Diffuse X-ray scattering and disorder in p-methyl-N-(p-chlorobenzylidene)aniline, C14H12ClN (ClMe): analysis via automatic refinement of a Monte Carlo model

Abstract

A recently developed method for fitting a Monte Carlo computer simulation model to observed single-crystal diffuse X-ray scattering has been applied to (hOl) scattering data obtained for the disordered compound p-methyl-N-(p-chlorobenzylidene)aniline, C14H12ClN (ClMe), at 295 K. Each molecular site is occupied by a molecule in one of four basically different orientations defined by combinations of a side-to-side and an end-to-end flip. These different orientations were represented in the model by two sets of binary random variables. In addition to these occupancy variables, the model also allowed local orientational and centre-of-mass translational displacements. The disordered structure was modelled using rigid-body molecules linked by harmonic springs to represent 'effective' intermolecular interactions. The refined model included 4 parameters describing the correlation of neighbouring occupational variables and 28 parameters describing the force-constant and 'size-effect' parameters on seven symmetry-inequivalent types of intermolecular vectors. The model refined to an overall agreement factor, R = [∑ w(ΔI)2/∑ wIobs/2]1/2, of 32.8% for 28500 data points.

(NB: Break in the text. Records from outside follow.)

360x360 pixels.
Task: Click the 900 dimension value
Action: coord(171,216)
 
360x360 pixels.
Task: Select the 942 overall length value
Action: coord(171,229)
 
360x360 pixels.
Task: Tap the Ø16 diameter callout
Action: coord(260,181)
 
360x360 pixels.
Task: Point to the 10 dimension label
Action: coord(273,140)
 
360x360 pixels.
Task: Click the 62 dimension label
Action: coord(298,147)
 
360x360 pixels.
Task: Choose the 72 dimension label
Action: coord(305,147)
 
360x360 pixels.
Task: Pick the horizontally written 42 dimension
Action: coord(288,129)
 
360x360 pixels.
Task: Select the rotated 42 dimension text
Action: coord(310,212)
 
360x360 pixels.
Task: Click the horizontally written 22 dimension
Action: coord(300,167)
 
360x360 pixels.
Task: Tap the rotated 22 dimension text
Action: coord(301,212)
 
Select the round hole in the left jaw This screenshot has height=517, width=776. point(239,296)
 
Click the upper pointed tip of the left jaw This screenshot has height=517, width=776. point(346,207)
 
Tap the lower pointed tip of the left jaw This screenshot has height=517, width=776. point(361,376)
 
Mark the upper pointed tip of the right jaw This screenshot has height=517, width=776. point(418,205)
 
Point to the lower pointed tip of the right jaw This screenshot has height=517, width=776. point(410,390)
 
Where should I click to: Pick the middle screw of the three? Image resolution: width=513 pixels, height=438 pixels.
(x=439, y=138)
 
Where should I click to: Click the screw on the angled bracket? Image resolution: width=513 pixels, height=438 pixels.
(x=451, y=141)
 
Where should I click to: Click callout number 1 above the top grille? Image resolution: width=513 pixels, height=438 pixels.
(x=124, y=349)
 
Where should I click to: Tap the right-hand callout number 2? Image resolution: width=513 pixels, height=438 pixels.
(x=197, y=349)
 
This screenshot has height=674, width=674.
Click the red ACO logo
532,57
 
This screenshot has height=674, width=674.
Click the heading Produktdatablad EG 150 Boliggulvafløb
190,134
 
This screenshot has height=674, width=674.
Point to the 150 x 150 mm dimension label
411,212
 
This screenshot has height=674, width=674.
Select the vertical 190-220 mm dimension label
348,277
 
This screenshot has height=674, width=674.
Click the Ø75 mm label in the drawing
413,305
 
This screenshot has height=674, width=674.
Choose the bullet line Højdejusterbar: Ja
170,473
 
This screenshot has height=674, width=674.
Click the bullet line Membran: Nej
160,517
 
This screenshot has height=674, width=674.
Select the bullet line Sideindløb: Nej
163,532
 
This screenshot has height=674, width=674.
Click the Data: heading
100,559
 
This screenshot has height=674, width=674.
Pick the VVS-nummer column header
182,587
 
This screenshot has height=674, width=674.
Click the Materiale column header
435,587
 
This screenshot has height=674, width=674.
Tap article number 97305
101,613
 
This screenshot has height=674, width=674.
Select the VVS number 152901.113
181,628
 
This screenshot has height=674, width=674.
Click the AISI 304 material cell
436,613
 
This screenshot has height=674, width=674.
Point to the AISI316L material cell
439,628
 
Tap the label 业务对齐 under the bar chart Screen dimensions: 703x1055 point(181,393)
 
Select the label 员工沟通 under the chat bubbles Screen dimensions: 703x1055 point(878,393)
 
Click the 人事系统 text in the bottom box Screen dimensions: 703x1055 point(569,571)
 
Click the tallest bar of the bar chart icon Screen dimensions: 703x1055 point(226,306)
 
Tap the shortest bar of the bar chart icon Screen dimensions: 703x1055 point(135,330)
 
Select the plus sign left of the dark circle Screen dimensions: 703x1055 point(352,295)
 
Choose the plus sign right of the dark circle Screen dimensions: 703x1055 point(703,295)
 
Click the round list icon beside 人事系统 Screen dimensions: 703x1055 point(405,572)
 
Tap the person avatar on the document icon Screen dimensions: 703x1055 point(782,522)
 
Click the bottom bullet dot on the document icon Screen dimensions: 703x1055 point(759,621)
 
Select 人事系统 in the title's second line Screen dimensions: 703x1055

It was found that the SRO correlation structure observed within the layers of molecules in the ab plane is typical of a frustrated lattice, where nearest- and second-nearest-neighbour effects oppose each other. This appears to be the main difference between this compound and the sister compound, p-chloro-N-(p-methylbenzylidene)aniline (MeCl), studied previously. The local relaxational displacements that result from local 'size-effect' strains operating on different intermolecular vectors generally reflect the tendency for distances involving Cl-Cl interactions to be longer than the observed average distances.